Monti Quits Party Leadership After Criticizing Italian BudgetAndrew Frye
Former Prime Minister Mario Monti, the economics professor who imposed austerity on Italy in 2011, quit the leadership of his political party after criticizing the policies of his successor, Prime Minister Enrico Letta.
Monti stepped down as president of Civic Choice, the third-biggest party in Letta’s coalition, because his objection to the government’s 2014 budget put him at odds with 12 of the party’s senators, Monti said in a statement on the group’s website late yesterday. Monti, a senator now, will leave the Civic Choice caucus in the upper house while staying in the Senate, he said.
The 12 senators gave what amounted to “a motion of no confidence in me” when they expressed satisfaction with the budget, Monti said. “I accept it.”
Letta, 47, is consolidating his authority in the coalition after five months of uneasy collaboration with Monti, 70, and Silvio Berlusconi, a three-time former premier. On Oct. 2, Berlusconi lost control of his People of Liberty, the alliance’s second-biggest party, after some of its senior lawmakers deserted him and threw their support behind Letta.
The 2014 budget, which Letta’s cabinet approved on Oct. 15, didn’t include enough tax cuts or measures to spur Italy’s stagnant economy, Monti said. Defense Minister Mario Mauro, who joined Monti in Civic Choice in January and currently sits in the Senate, bucked the party line by giving unconditional support to the government, Monti said.
Letta, in his first budget, reshaped the austerity that Monti used in his 17 months as premier to shield Italy from Europe’s sovereign debt crisis. Letta reaffirmed the country’s commitment to deficit reduction while funding a payroll-tax cut with 3.5 billion euros ($4.8 billion) of spending reductions.
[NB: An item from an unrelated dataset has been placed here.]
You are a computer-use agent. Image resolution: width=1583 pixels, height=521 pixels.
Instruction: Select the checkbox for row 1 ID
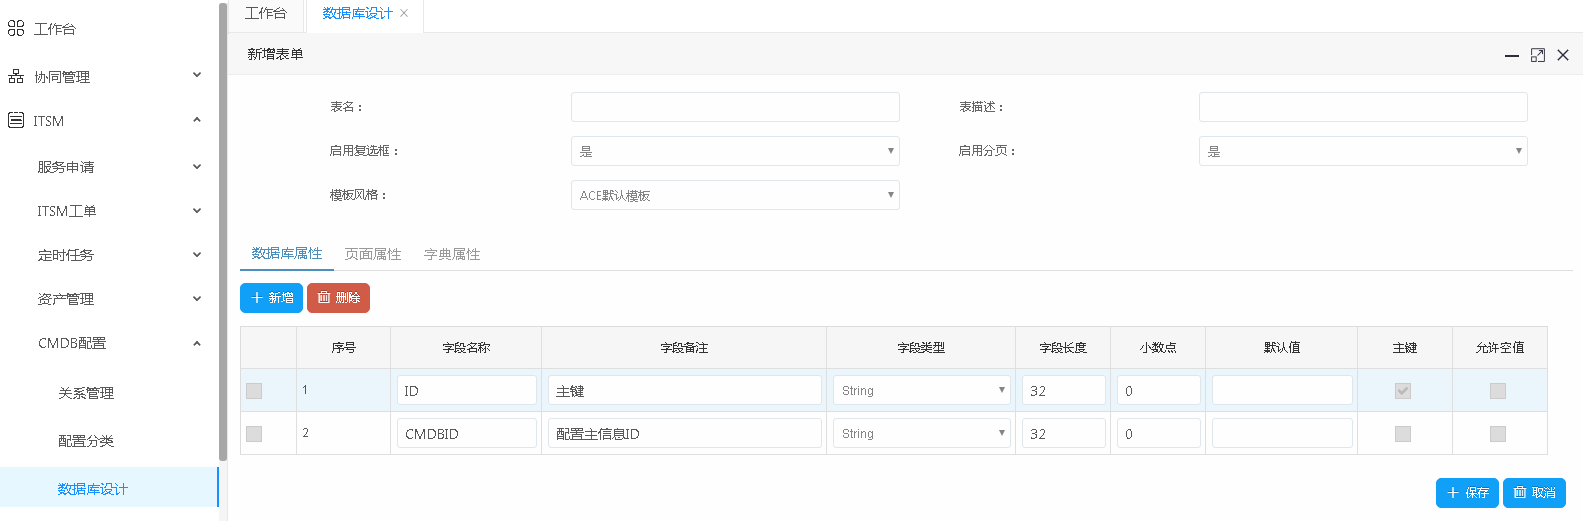[x=254, y=391]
Pier Ferdinando Casini, who joined Monti after years in alliance with Berlusconi, and former Milan Mayor Gabriele Albertini are among the other 11 senators whose statements prompted Monti to quit.
Monti struggled to connect with voters as he led Civic Choice to a fourth-place finish in February elections. A former European Competition Commissioner, Monti was a university president in November 2011 when Italian President Giorgio Napolitano appointed him premier with an emergency mandate to raise taxes and protect against bond market speculation.
Civic Choice was created in January.
“I won’t lower my commitment to help affirm the values and vision for which, I trust, all those who joined Civic Choice for Italy will continue to strive,” Monti said.